As both a writing teacher and someone who annually reads numerous works of writing from all over the country for various grants and scholarships, it becomes joyously and sometimes painfully obvious to me that when reading a writer one learns as much about that person as one does about the issue or subject being presented.  Often more.

You can’t help but begin to wonder – why of all the subjects in the world did this person choose to concoct a story about homeless LGBT youth?  What happened in their background that provoked this individual to pen a story about a 1930s honkytonk in the southwest with such fervor?  Who would choose to devote years to telling the tale of gnome who appears to a young lad in the middle of a cornfield at turn of the 20th century Midwest?

Or a tiny sprite of a girl who loves eggos

I choose these because in the last year all three have been among the most outstanding student and professional pieces I’ve read from young, unknown authors.  And in the cases of at least two of the three (Note: I do not know the author of the third) I know the writers revealed quite a bit more about themselves than they ever intended.  And to their great credit.

I’ve quoted it before but it bears repeating that no less than six famous writers are credited with having once famously stated (and I’m paraphrasing because five of them most certainly did):  Being a writer is easy.  Just open a vein.

And add to that in less witty parlance:  There is no other way to get to the truth.

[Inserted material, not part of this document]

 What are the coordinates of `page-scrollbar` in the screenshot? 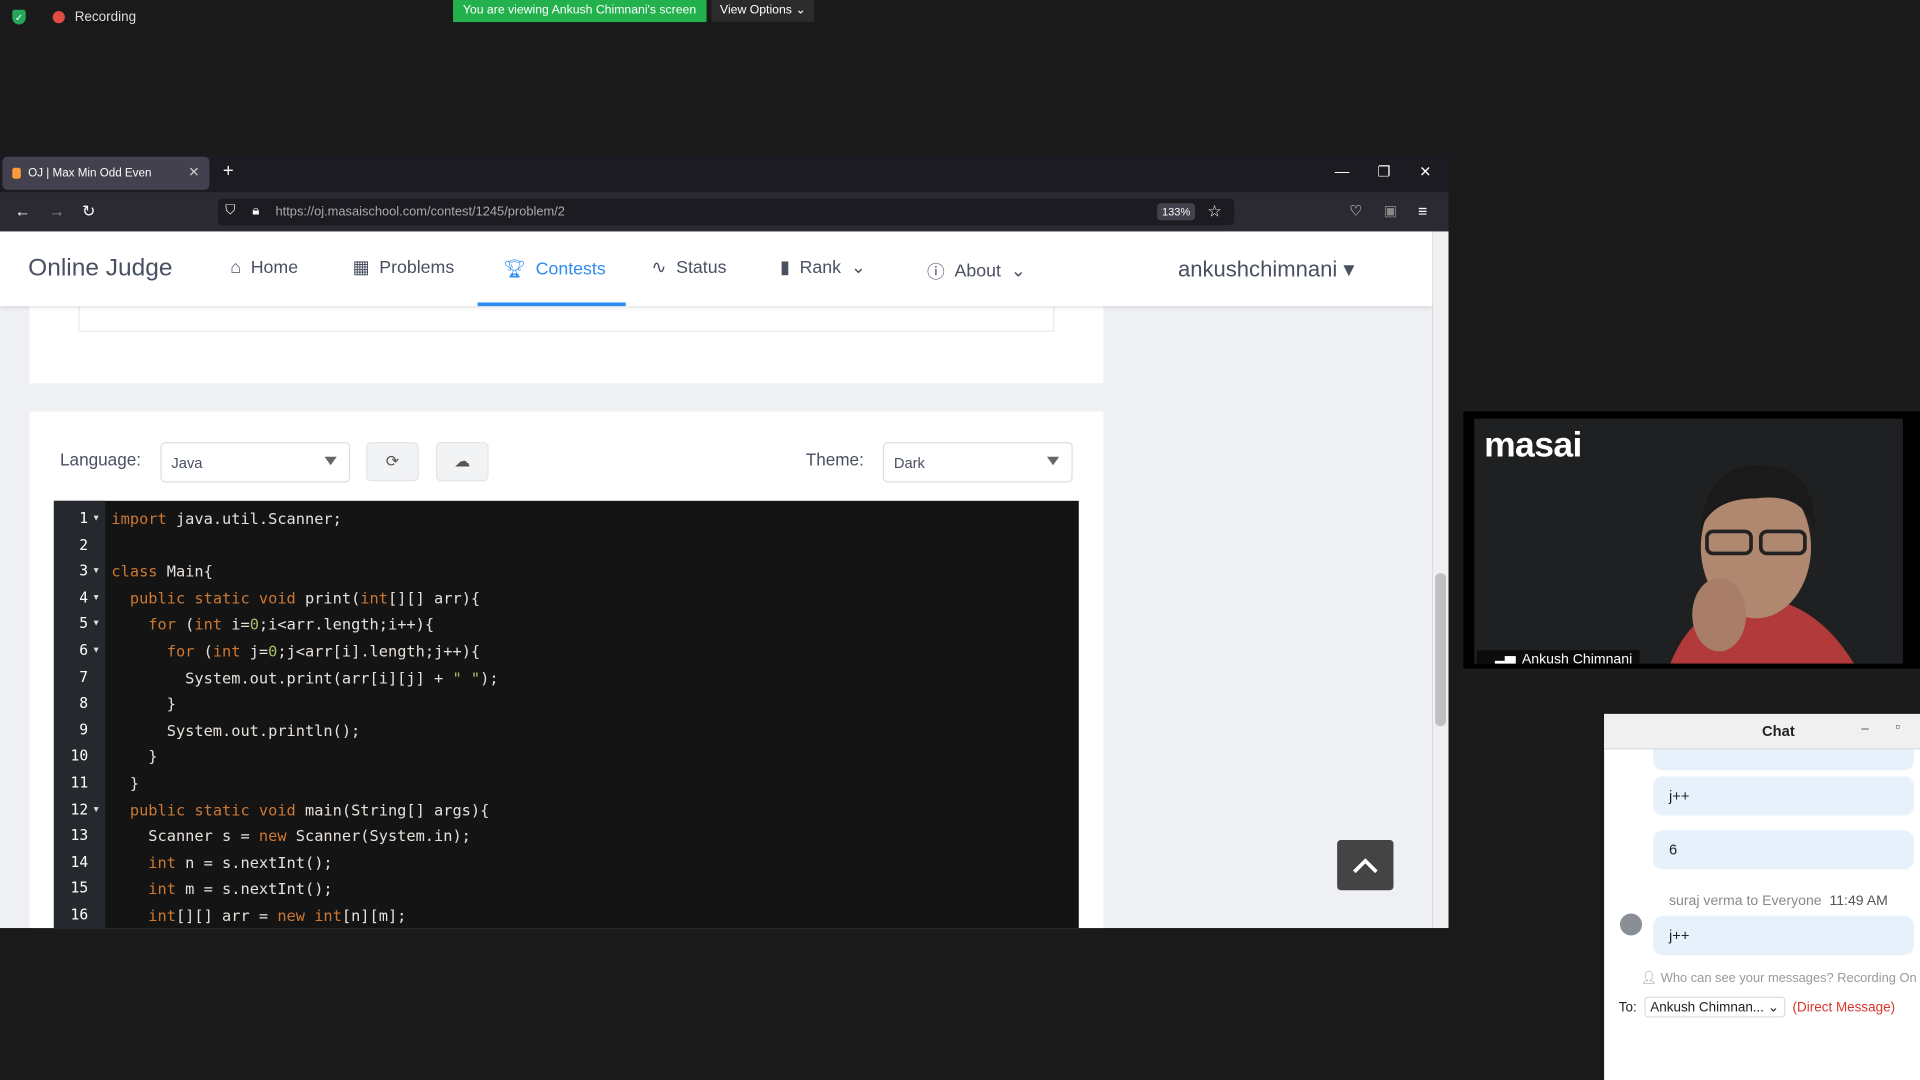 It's located at (1440, 580).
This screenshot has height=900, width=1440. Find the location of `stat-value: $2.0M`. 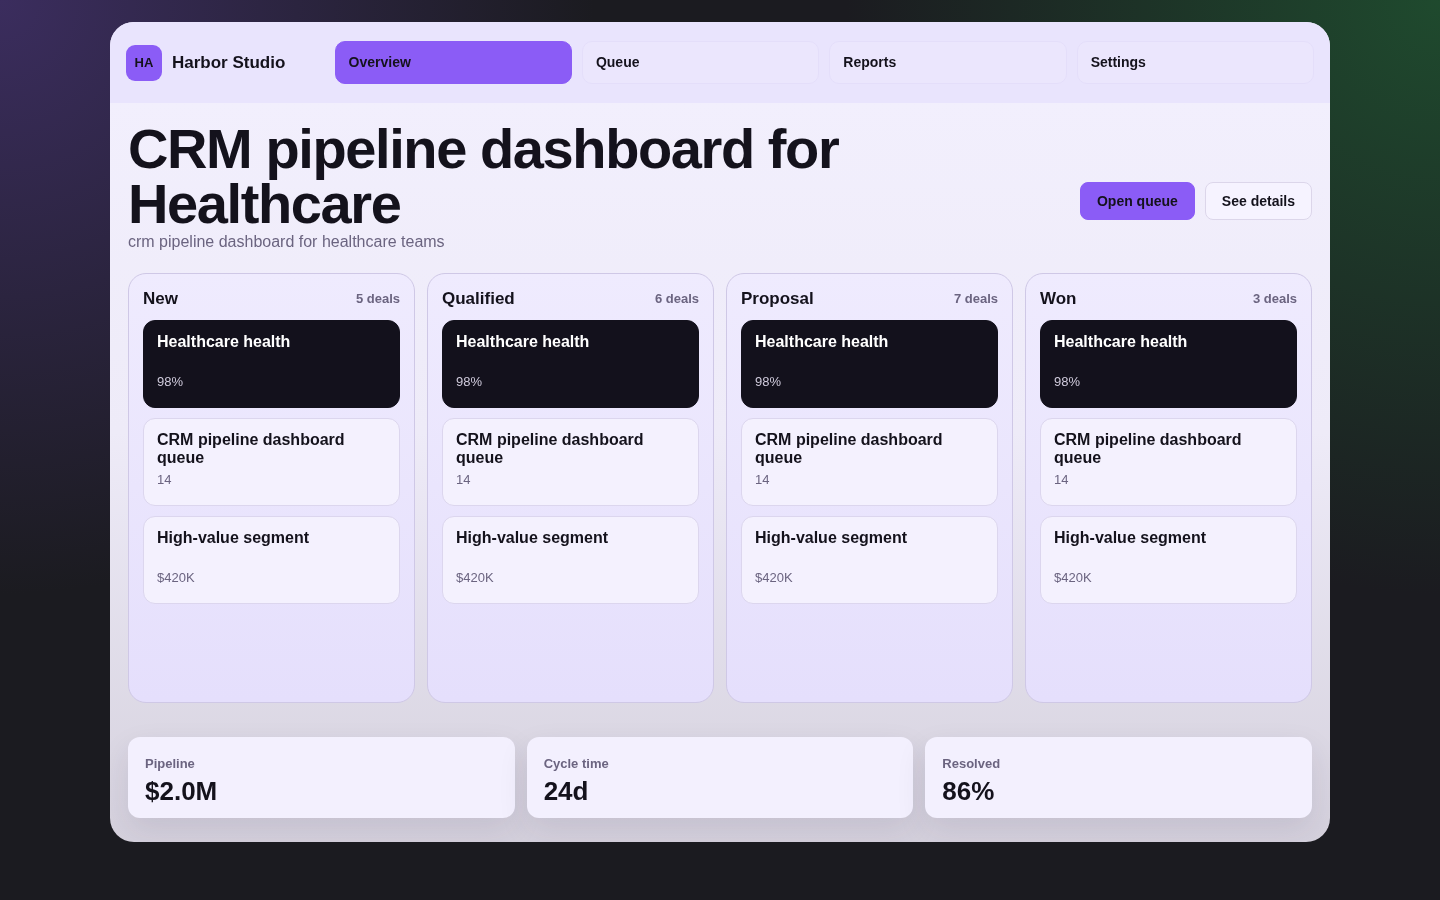

stat-value: $2.0M is located at coordinates (182, 790).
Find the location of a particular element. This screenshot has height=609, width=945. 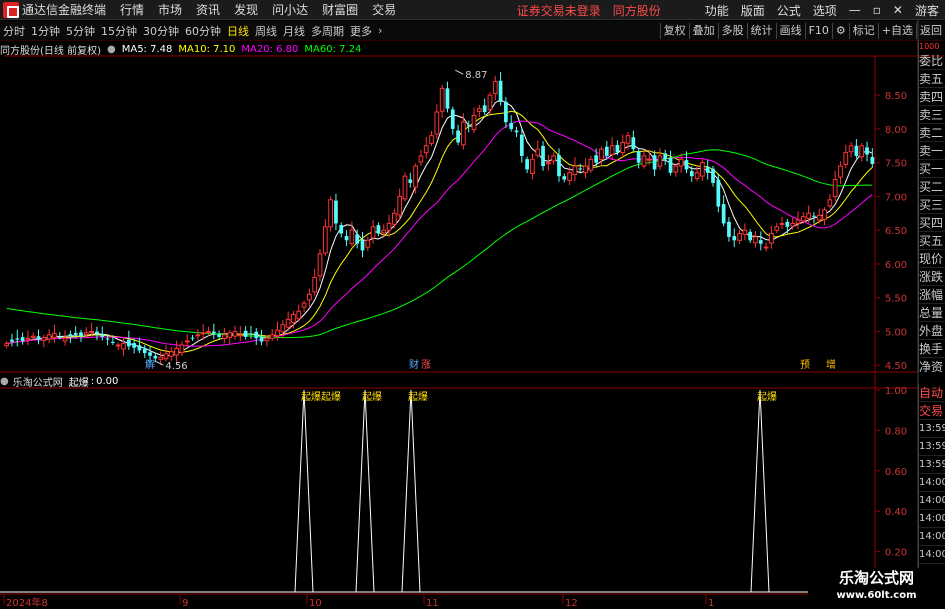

Perhaps (?) (!) that was what Margaret Atwood was doing in the early eighties when she wrote the now famous A Handmaid’s Tale – a work of fiction in a dystopian world that not only went on to become a best seller which has since never been out of print but has spawned both a feature film and an upcoming Hulu television series where Ms. Atwood herself makes a cameo guest star appearance.

And…… PEGGY!

In her story, a Christian fundamentalist movement takes over the United States -which reeks of pollution and sexually transmitted diseases – and installs a totalitarian regime that subjugates women and forces a particular class of them to serve as the term vessels of unwanted pregnancies to a more powerful group of men forcing their wills on them for what they believe to be the ostensible survival of society.

Well, of course this is a work of fiction!

Fact almost seems more surreal than fiction these days

So much so that Ms. Atwood herself penned a piece several days ago for the NY Times explaining where she was and what she was thinking when she first wrote her perennial bestseller.

As well as what she could offer as to it’s meaning in what has been promised to be a new and improved United States that will once again be great again.

It’s a curious position to be in – addressing the real possibilities of a fictional story written in the past of an unimaginable dictatorial future some believe we are headed towards in the present.  But like any great writer she demurred on how prescient she was, attempting to be vaguely encouraging without providing answers.  In the age of what we’re constantly being told is instant communication, it’s up to all of us to draw those conclusions in the present.  Loudly.  For our futures.  Revealing not only where we stand but real parts of ourselves.  Before that is no longer a possibility.